La société [Adresse 7], qui poursuit avec succès l'annulation de la vente, ne peut invoquer un préjudice né de l'absence de perception par elle des fruits civils qu'aurait pu produire le bien acquis.
Le jugement entrepris sera confirmé en ce qu'il a débouté la société de sa demande d'indemnisation de la perte de loyers.
Le droit de propriété de l'acquéreur sur un garage n'est pas affecté par l'annulation de la vente du studio. Cette acquisition, qui accroît le patrimoine de l'acquéreur, n'est donc pas une dépense utile et ne peut donner lieu à remboursement.
En conséquence, le jugement entrepris sera confirmé en ce qu'il a débouté la société [Adresse 7] de sa demande d'indemnisation liée à l'acquisition du garage.
C'est à bon droit que le Tribunal, après avoir examiné les justifications produites, a retenu que les travaux utiles réalisés par la SCI [Adresse 7] sur le bien s'élevaient à la somme globale de 16 672,51 €. Il convient donc, en vertu du principe précité, de condamner in solidum les époux [Z] à rembourser cette somme à l'acquéreur.
Les époux [Z] seront condamnés aux dépens. Par suite les demandes fondées sur l'article 700 du Code de procédure civile ne pourront prospérer qu'à l'encontre de ceux-ci.
L'équité ne commande pas qu'il soit fait droit à la demande de la SCP de notaires formée contre les époux [Z].

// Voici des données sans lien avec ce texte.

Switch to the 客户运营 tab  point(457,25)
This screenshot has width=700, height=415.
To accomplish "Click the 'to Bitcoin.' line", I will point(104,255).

L'équité commande qu'il soit fait droit aux demandes de la SCI [Adresse 7] en vertu de l'article 700 du Code de procédure civile à l'encontre des époux [Z] comme il est dit dans le dispositif du présent arrêt.
PAR CES MOTIFS
Infirme le jugement entrepris, mais seulement en ce qu'il a :
- condamné la SCP [R] [M] et [X] [U] à payer à la SCI [Adresse 7] la somme de 14 951,04 € à titre de dommages-intérêts,
- condamné in solidum la SCP [R] [M] et [X] [U], ainsi que M. [K] [Z] et Mme [P] [W], épouse [Z], à payer à la SCI [Adresse 7] la somme de 3 000 € sur le fondement de l'article 700 du Code de procédure civile,
- condamné in solidum la SCP [R] [M] et [X] [U], ainsi que M. [K] [Z] et Mme [P] [W], épouse [Z], aux dépens,
- condamné la SCP [R] [M] et [X] [U] à garantir M. [K] [Z] et Mme [P] [W], épouse [Z], des condamnations prononcées contre eux sur le fondement de l'article 700 du Code de procédure civile et au titre des dépens ;
- débouté les parties du surplus de leurs demandes ;
Statuant à nouveau :
Déboute la SCI [Adresse 7] et M. [K] [Z] et Mme [P] [W], épouse [Z], de leurs demandes contre la SCP Marie-Laurence [M] et Valérie [U] ;
Condamne in solidum M. [K] [Z] et Mme [P] [W], épouse [Z], à rembourser à la SCI [Adresse 7] la somme de 16 672,51 € ;
Rejette toute autre demande ;
Confirme le jugement entrepris pour le surplus ;
Condamne in solidum M. [K] [Z] et Mme [P] [W], épouse [Z], aux dépens de première instance et d'appel, ces derniers pouvant être recouvrés dans les conditions de l'article 699 du Code de procédure civile ;
Condamne in solidum M. [K] [Z] et Mme [P] [W], épouse [Z], à payer à la SCI [Adresse 7] la somme de 6 000 € en vertu de l'article 700 du Code de procédure civile tant en première instance qu'en appel.